** Task to carry out **
The answer must be a single number: how many lines of the records below contain "button".

Records from a collection
+---+

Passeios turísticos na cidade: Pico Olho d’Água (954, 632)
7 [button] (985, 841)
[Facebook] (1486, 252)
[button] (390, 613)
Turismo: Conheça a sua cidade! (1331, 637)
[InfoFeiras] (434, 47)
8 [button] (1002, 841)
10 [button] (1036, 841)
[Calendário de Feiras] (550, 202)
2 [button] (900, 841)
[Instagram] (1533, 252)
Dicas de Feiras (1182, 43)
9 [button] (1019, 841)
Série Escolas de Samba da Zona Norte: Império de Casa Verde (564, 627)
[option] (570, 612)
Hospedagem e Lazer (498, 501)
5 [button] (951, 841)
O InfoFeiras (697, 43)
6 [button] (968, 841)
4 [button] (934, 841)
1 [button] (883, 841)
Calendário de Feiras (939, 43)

+---+

** Response to this task **
10